The US also openly promised to assist Khartoum with debt relief if it fulfills its obligations under the comprehensive peace agreement. But Khartoum is far from fulfilling a range of obligations, leaving even an expedient Obama administration with little wiggle room, given the seriousness with which Sudan is taken by a substantial part of his key political constituency.
But without debt relief, economic problems that are already deeply threatening become insoluble. Some in the regime surely understand this, and so the decision to adopt the current militaristic and threatening posture towards South Sudan just weeks after independence represents a triumph of the worst impulses within the regime: nationalism, Islamism, embarrassment over “losing the south”, contempt for the international community, and a belief that more of the southern oilfields can be brought by force into the north (around 75% of Sudan’s proven oil reserves lie in the south).
It is this attitude that has led to the campaign of economic attrition Khartoum is waging against the south, including a “currency war”, one that may prove extremely costly to both economies as the two new currencies try to establish an international exchange rate (http://www.sudantribune.com/Sudan-says-prepared-to-engage-in,39558 ).
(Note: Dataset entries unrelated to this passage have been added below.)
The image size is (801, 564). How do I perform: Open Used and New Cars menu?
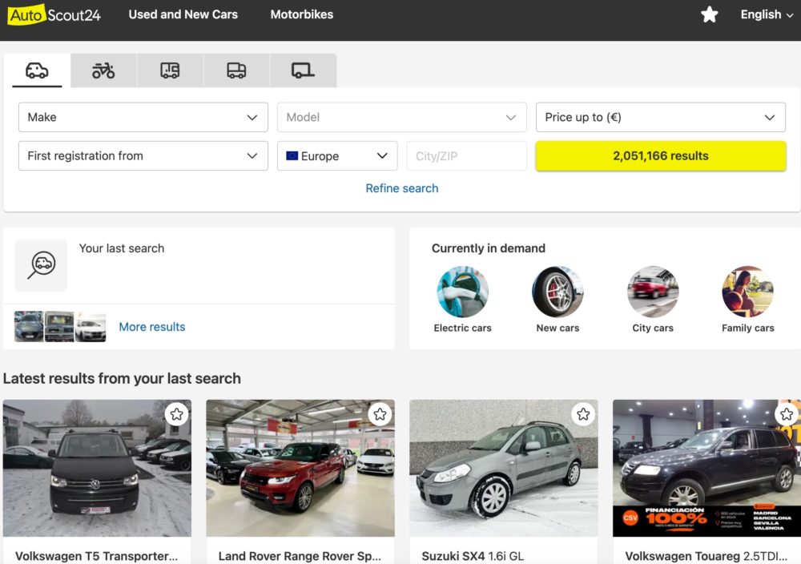183,14
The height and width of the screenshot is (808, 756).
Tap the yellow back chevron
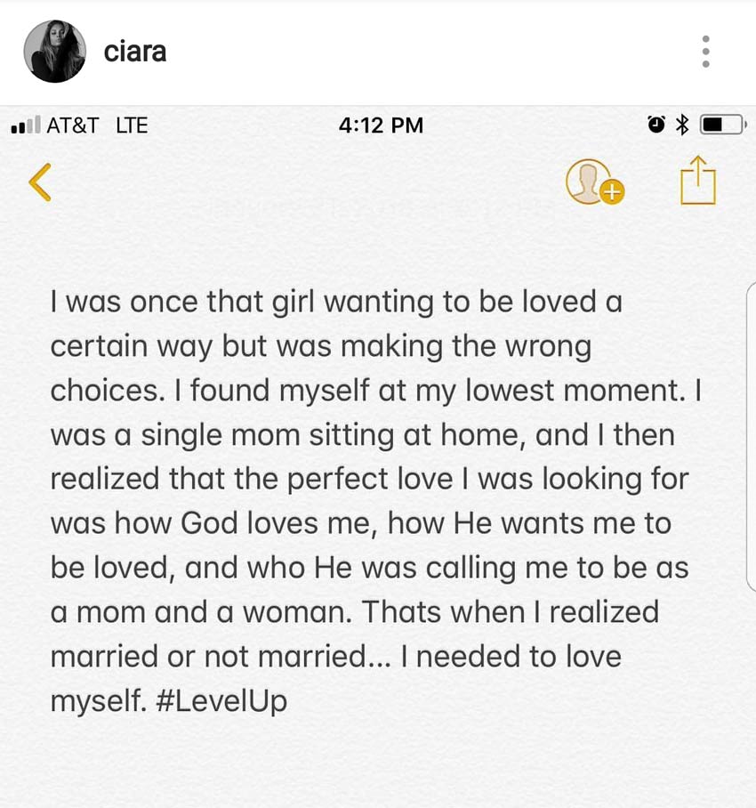40,182
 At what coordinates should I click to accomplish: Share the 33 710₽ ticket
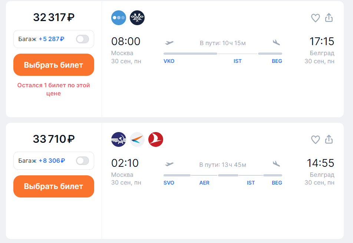[329, 139]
These calculations are disastrous, and in the short run can only diminish oil revenues further: the south will fight with great determination to preserve its territorial integrity, however resolutely it has resisted provocation so far. Khartoum has only one rational economic decision to make under the circumstances, even from a purely survivalist perspective. But though always capable of a vicious low cunning, Khartoum’s serial gnocidaires have never been considered men of reason. The consequences of their worldview are now conspicuously on display, and nowhere more so than in the disaster towards which the northern economy is moving.
[Eric Reeves has published extensively on Sudan, nationally and internationally, for more than a decade. He is author of A Long Day’s Dying: Critical Moments in the Darfur Genocide.]